Initial abdominal US; abdominal US demonstrating hypoechoic, peri-pancreatic mass between stomach and pancreas (white box).

Abdominal MRI of suspicious mass; (A) axial abdominal MRI revealing 3.07 × 2.74 cm mass (green bars) posterior to the L. lobe of the liver and medial to the stomach; (B) coronal abdominal MRI demonstrating 4.26 cm mass (green bar) inferior to the liver and superior to the pancreas with peripancreatic inflammation.
Although the diagnosis remained unclear, her symptoms persisted during the workup; thus, we elected to take her to the operating room for a laparoscopic resection. During the procedure, a 4.5-cm firm, incapsulated mass was identified inferior to the left lobe of the liver, with the stalk originating from the lesser curvature of the stomach. The mass was mobilized, the stalk was stapled with an Endo GIA stapler (Medtronics, Minneapolis, MN) and removed within an Endocatch bag (Medtronics) via a 12-mm laparoscopic port.
Pathological evaluation revealed infarcted heterotopic liver parenchyma, which was consistent with a torsed liver rest (Fig. 3). The patient was discharged on post-operative day 1, and at her follow-up appointment 1 month later, she was asymptomatic.

DISCUSSION
EL parenchyma is a rare diagnosis often incidentally found on a pathologic specimen. As of this writing, <100 unique cases have been published in the English literature. We present a case in which a 12-year-old child presents with epigastric pain, presumed to be secondary to intermittent torsion of EL rest, who experienced resolution of symptoms after resection. Workup included abdominal US and MRI.

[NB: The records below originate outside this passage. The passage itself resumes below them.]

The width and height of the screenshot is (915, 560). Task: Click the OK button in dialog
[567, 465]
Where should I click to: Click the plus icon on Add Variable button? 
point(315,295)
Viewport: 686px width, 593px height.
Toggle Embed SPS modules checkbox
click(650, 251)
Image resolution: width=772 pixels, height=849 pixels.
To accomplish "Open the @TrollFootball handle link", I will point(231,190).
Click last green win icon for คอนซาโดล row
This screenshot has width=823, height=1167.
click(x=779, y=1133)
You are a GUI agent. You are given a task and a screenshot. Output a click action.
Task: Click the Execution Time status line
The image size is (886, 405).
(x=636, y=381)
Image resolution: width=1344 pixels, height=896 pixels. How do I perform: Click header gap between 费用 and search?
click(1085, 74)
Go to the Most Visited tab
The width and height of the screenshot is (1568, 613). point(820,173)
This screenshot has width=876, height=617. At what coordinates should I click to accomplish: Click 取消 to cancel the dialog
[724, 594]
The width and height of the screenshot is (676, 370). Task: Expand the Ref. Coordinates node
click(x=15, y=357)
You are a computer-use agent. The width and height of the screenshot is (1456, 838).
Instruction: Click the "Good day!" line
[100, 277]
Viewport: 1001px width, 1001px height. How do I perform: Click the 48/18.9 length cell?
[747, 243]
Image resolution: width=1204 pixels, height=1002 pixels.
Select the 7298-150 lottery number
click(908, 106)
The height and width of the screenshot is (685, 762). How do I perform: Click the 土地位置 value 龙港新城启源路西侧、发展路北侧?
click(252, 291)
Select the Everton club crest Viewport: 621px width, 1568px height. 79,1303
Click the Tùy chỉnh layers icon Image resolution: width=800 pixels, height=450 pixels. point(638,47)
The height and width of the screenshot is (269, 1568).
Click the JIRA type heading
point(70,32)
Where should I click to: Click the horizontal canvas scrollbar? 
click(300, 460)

Liver parenchyma appears homogenous with echogenicity similar to renal cortex and native liver on abdominal US. As an adjunct to US, liver-sequenced MRI can delineate anatomy, vascular supply and intrahepatic pathology. Healthy liver appears uniform, with T1 hypointense and T2 hyperintense signals on MRI [7]. The presence of tissue with these characteristic findings is not diagnostic for EL but may provide some preoperative insight, as was the scenario in this case. The US we obtained was non-diagnostic. Given the broad differential, we obtained an MRI that demonstrated a well-circumscribed T2 hyperintense lesion, which was consistent with an EL rest.
Histological evaluation of EL tissue generally reveals normal liver parenchyma consisting of lobules and central veins [8]. We considered endoscopic biopsy but given the severity of her symptoms, we elected to proceed with surgical resection without further workup. Moreover, biopsy risks hemorrhage and potentially malignancy seeding [9].
Ectopic liver tissue has been described in several organs [1–6]. Most commonly, it has been identified in the gallbladder, likely due to proximity of the gallbladder to the native liver [9]. It has been theorized that EL is derived from aberrant hepatic tissue migration from a foregut diverticulum during embryological development [8]. It is important for surgeons to be aware of this rare entity as it has historically been difficult to diagnosis until resection and subsequent pathological examination.
In general, EL tissue should be excised due to the increased risk of hemorrhage, pain and transformation to hepatocellular carcinoma [5]. Surgical excision is the only documented treatment modality. Alternative treatments, such as arterial embolization and pharmacologic management, have not been described. When possible, laparoscopic resection should be attempted to decrease length of hospital stay and reduce complications [10]. When completely resected, prognosis is excellent with no documented recurrence in the literature.
CONCLUSION
EL remains a rare diagnosis. The paucity of diagnostic tests makes the preoperative diagnosis challenging. Although most commonly found within other organs, our report demonstrates that EL rests can occur as independent, encapsulated masses. By describing this case, we hope to improve diagnosis and management of abdominal masses with unclear etiology.
CONFLICT OF INTEREST STATEMENT
None declared.
FUNDING
The authors have no financial disclosures to make.